-- SELECTED PASSAGE --
[start]
The European Commission proposed far-reaching adjustments to sustainability and supply chain regulations in its ‘Simplification Omnibus’ yesterday. The aim is to reduce bureaucracy and relieve the burden on companies – with savings of up to 6.3 billion euros. Planned changes include reduced reporting requirements, eased liability rules and delayed implementation. For Switzerland, the reform has consequences as well.
The European Commission has presented a comprehensive reform package called ‘Simplification Omnibus’. The aim of this omnibus proposal is to bundle and simplify existing regulations in the area of sustainability – in particular reporting and supply chain regulations. These guidelines are part of the ‘Green Deal’. This started out as an ambitious sustainability project, but became a bureaucratic nightmare. The abundance of regulations and the multitude of data points required pushed numerous companies to their limits. This approach to regulation has therefore been increasingly criticised, particularly by Mario Draghi in his report on strengthening the EU’s competitiveness, as well as by business associations in major industrialised countries. According to Commission estimates, the new measures could now relieve the economy of 6.3 billion euros in administrative costs.
[end]
-- COMPLETE THE FOLLOWING --
1 > Transcribe the Simplification Omnibus text from "The European Commission has" to "in administrative costs.".
2 > List the planned changes named in the Simplification Omnibus text.
3 > State whether each statement agrees with the Simplification Omnibus text, and quote the deciding words: (a) The Commission estimates the measures could save the economy 6.3 billion euros in administrative costs. (b) Mario Draghi praised the Green Deal's approach to regulation. (c) The reform has no consequences for Switzerland.

-- SUPPLIED DATA --
[start]
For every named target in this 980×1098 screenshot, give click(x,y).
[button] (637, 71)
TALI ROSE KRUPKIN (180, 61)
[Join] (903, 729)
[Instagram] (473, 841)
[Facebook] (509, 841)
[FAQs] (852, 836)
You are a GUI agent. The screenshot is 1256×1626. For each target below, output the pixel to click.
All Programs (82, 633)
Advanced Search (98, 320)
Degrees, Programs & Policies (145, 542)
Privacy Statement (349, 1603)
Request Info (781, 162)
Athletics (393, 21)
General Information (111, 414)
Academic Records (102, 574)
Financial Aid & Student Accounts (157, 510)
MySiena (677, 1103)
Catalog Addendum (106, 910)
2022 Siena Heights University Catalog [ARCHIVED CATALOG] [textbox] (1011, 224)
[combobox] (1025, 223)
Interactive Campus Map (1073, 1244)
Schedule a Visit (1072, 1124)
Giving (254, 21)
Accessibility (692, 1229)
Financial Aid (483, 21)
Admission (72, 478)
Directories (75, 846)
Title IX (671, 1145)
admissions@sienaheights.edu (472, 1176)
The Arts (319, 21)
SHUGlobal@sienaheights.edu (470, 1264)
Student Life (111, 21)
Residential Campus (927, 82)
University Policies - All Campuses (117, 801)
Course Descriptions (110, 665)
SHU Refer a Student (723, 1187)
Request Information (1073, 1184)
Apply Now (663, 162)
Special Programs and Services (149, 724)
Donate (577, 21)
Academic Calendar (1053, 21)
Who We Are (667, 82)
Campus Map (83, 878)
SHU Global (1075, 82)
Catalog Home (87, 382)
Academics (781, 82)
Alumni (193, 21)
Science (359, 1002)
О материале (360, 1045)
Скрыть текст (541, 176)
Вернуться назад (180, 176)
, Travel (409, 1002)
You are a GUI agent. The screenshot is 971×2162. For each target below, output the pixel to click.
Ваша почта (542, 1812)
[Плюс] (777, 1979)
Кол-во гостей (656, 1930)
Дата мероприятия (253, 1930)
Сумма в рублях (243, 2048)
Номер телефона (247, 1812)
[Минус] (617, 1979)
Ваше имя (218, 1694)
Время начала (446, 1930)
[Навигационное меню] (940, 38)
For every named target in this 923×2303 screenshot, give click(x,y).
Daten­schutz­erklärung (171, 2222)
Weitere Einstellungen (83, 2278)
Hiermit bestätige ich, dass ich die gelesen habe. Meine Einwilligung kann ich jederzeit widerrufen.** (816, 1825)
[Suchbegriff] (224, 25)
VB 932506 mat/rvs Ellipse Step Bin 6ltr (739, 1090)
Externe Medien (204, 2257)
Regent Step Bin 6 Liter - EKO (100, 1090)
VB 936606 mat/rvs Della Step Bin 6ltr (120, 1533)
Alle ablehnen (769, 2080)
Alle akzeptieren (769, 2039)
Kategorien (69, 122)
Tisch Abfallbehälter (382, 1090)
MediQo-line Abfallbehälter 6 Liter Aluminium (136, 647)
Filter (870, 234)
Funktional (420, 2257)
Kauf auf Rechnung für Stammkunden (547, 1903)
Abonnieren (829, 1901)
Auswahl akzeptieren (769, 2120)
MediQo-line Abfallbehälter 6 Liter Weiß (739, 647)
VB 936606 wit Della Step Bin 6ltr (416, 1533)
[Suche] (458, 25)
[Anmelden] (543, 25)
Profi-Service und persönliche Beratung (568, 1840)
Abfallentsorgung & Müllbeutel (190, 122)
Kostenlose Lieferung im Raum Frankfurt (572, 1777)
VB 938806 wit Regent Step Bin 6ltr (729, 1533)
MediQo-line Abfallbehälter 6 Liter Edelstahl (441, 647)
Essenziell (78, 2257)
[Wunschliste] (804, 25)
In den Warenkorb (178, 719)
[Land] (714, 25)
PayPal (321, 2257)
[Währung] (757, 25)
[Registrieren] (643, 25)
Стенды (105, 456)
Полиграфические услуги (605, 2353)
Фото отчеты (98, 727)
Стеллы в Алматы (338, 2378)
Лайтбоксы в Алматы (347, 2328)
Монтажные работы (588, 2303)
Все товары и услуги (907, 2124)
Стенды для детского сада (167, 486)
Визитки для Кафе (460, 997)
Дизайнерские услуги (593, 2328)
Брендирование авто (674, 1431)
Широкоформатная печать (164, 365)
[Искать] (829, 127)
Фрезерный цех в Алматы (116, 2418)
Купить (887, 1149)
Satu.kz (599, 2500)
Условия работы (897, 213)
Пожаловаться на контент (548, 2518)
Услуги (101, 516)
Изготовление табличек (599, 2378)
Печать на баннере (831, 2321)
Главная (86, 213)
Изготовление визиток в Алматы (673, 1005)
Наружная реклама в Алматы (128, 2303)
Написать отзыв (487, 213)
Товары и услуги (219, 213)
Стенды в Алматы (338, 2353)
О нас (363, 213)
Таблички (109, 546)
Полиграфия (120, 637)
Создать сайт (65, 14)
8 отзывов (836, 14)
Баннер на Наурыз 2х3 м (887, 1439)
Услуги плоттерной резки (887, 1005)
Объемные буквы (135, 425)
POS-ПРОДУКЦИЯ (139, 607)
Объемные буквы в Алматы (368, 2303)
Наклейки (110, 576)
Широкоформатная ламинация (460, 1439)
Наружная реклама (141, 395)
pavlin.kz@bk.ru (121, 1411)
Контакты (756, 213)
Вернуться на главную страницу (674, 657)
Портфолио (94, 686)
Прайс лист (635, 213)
[end]
-- EXPECTED RESULTS --
1 >
The European Commission has presented a comprehensive reform package called ‘Simplification Omnibus’. The aim of this omnibus proposal is to bundle and simplify existing regulations in the area of sustainability – in particular reporting and supply chain regulations. These guidelines are part of the ‘Green Deal’. This started out as an ambitious sustainability project, but became a bureaucratic nightmare. The abundance of regulations and the multitude of data points required pushed numerous companies to their limits. This approach to regulation has therefore been increasingly criticised, particularly by Mario Draghi in his report on strengthening the EU’s competitiveness, as well as by business associations in major industrialised countries. According to Commission estimates, the new measures could now relieve the economy of 6.3 billion euros in administrative costs.

2 >
Reduced reporting requirements
Eased liability rules
Delayed implementation

3 >
(a) Yes: "According to Commission estimates, the new measures could now relieve the economy of 6.3 billion euros in administrative costs."
(b) No: "This approach to regulation has therefore been increasingly criticised, particularly by Mario Draghi"
(c) No: "For Switzerland, the reform has consequences as well."